» **Selected text**
########

But the one pulling the strings on Cassaday was his online girlfriend and the self-professed woman of his dreams, the woman who had convinced him to travel 800 miles to kill a man he thought was an abusive husband: Sharee Miller.

A few months later, Cassaday would die by suicide, an event that would unravel the web of lies Miller created online. Miller said her relationships with men on the internet were like a "game" to her.

"It was like a video game and each man and each relationship was another level to me and each level was harder," Miller told "20/20" in November 2021. "It was seeing how much I could get away with, how much I could make somebody believe."

Sharee Miller was convicted of second-degree murder and conspiracy to commit murder in connection to her husband's death in 2000. In her first television interview from prison, Miller told ABC’s Juju Chang that she's ready to explain why she did it.

"If I could just say it was so I could get money it wouldn't sound as bad as it really was," said Miller. "Bruce was so close to knowing who I really was, what was really inside of me."

########

» **Stored data**
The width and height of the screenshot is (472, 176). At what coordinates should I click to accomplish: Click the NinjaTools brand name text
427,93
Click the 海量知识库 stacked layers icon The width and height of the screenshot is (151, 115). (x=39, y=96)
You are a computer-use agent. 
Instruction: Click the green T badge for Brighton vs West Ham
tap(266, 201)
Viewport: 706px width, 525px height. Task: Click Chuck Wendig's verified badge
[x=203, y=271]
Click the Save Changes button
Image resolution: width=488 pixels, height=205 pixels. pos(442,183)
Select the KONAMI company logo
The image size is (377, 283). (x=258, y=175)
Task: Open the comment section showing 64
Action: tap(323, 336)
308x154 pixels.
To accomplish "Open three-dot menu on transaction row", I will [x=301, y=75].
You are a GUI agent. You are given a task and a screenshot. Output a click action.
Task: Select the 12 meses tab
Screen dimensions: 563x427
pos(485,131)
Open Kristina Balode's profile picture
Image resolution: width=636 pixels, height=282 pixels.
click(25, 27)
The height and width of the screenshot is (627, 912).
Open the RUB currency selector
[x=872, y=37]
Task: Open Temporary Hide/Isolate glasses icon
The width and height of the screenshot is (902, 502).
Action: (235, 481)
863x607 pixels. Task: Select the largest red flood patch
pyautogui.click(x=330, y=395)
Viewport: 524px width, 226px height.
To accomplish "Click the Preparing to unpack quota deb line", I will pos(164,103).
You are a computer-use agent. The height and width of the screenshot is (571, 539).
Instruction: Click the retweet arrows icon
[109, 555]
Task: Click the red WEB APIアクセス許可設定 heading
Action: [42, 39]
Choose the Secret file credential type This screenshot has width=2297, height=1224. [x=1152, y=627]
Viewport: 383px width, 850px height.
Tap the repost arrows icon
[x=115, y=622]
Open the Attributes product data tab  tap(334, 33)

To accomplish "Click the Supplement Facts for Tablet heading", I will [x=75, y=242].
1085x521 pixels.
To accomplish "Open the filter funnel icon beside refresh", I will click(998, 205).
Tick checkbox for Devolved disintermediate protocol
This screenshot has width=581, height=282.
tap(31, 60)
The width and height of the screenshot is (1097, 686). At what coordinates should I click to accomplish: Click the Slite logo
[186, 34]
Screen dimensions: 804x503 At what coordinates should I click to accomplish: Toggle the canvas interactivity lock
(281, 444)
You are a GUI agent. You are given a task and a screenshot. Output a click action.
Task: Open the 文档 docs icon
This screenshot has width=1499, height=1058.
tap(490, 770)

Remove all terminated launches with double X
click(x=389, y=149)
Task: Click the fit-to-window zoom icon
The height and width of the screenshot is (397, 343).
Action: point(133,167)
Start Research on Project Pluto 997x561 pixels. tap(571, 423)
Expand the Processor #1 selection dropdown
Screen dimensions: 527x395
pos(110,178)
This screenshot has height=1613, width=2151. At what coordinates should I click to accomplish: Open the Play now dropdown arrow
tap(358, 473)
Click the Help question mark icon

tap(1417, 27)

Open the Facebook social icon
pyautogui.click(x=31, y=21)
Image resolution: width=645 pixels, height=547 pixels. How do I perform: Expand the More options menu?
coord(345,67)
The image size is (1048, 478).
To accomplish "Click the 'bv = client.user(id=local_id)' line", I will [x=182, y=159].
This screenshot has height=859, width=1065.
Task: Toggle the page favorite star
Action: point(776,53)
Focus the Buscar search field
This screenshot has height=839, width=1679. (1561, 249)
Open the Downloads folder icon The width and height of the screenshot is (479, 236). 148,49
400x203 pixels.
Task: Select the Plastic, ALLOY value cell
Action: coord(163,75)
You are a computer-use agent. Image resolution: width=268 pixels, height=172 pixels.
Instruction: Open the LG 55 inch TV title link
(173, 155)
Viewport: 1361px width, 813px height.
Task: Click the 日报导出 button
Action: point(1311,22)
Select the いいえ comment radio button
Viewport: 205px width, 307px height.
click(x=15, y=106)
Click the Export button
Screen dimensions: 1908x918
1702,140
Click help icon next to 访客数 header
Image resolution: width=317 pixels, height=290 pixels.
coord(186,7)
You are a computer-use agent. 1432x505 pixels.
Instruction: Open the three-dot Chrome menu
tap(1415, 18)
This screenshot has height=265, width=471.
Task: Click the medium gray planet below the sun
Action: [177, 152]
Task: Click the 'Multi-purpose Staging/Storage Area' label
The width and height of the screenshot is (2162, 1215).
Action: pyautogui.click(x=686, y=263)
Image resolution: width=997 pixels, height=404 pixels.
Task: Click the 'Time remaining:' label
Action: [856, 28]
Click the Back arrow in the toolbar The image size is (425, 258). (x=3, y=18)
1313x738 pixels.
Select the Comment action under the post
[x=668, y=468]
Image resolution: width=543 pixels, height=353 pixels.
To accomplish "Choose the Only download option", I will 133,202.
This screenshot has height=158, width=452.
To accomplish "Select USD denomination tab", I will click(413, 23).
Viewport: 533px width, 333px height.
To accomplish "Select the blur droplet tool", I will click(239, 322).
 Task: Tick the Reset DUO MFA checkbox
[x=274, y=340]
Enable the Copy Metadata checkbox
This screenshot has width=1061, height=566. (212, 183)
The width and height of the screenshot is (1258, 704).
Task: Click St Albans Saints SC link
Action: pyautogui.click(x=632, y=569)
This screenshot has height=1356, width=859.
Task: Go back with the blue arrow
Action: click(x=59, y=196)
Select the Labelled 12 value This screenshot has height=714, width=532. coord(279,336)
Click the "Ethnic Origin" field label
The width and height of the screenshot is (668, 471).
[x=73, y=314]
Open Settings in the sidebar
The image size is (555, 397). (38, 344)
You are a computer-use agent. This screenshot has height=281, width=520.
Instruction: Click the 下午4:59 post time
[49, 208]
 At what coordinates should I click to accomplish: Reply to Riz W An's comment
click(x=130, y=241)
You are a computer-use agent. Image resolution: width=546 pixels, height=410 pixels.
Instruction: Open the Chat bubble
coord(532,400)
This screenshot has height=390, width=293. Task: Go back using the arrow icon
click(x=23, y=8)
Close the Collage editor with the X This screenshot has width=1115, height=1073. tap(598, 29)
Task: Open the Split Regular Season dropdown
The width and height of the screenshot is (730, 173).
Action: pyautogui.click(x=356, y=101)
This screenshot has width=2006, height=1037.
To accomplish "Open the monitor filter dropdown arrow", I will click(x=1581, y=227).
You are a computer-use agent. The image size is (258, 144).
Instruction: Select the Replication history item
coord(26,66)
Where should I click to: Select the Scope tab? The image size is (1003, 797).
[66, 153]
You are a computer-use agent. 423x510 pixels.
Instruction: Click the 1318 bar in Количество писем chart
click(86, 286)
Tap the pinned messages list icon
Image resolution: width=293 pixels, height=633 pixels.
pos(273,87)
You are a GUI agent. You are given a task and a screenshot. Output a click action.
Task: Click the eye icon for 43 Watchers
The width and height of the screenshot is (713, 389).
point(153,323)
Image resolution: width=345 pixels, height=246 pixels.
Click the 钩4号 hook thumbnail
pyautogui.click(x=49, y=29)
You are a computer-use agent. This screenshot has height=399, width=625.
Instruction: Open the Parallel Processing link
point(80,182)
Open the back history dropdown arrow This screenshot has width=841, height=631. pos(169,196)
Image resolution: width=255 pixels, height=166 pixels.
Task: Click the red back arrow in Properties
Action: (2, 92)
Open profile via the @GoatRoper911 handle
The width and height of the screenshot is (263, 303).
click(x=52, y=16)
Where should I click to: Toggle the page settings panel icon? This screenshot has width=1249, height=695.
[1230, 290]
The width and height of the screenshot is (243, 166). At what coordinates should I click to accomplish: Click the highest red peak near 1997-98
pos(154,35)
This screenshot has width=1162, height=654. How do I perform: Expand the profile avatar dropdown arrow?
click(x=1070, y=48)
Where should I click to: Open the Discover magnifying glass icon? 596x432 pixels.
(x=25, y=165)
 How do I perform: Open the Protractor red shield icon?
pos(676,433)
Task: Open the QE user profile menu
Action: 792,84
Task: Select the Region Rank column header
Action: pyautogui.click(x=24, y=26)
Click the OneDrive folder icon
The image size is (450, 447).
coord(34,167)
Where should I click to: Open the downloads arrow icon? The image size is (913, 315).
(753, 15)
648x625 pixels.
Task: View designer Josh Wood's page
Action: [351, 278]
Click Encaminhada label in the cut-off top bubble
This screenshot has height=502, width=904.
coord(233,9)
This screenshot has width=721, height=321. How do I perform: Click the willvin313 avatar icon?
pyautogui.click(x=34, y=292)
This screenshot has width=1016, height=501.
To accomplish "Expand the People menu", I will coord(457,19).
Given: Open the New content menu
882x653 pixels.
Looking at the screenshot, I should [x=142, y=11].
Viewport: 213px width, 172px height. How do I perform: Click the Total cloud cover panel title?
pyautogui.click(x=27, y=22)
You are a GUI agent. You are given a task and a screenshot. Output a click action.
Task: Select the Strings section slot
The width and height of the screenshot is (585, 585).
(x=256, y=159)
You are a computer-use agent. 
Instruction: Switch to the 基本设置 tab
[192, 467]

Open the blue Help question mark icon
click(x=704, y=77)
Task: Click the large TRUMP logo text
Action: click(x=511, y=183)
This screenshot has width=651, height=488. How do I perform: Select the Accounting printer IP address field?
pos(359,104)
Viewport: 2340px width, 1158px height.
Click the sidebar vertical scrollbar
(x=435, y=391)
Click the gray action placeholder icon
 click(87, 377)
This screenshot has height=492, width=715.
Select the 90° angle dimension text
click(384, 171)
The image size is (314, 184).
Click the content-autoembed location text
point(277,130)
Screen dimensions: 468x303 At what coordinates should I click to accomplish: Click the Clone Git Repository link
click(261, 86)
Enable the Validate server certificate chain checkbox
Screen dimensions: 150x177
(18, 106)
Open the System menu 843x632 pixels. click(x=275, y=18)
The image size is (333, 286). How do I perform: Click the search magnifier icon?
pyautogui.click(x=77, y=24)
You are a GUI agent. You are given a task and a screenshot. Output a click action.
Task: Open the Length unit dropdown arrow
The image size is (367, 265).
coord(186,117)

########

» **Aim of the task**
Answer these questions from the excerpt about Sharee Miller.
(a) How many miles did Cassaday travel to kill the man he thought was an abusive husband?
(b) In what month and year did Miller speak to "20/20"?
(c) Of which crimes was Miller convicted in connection to her husband's death?
The rows are separate material and have no connection to the text about Sharee Miller.

» **Solution to the problem**
(a) 800 miles
(b) November 2021
(c) Second-degree murder and conspiracy to commit murder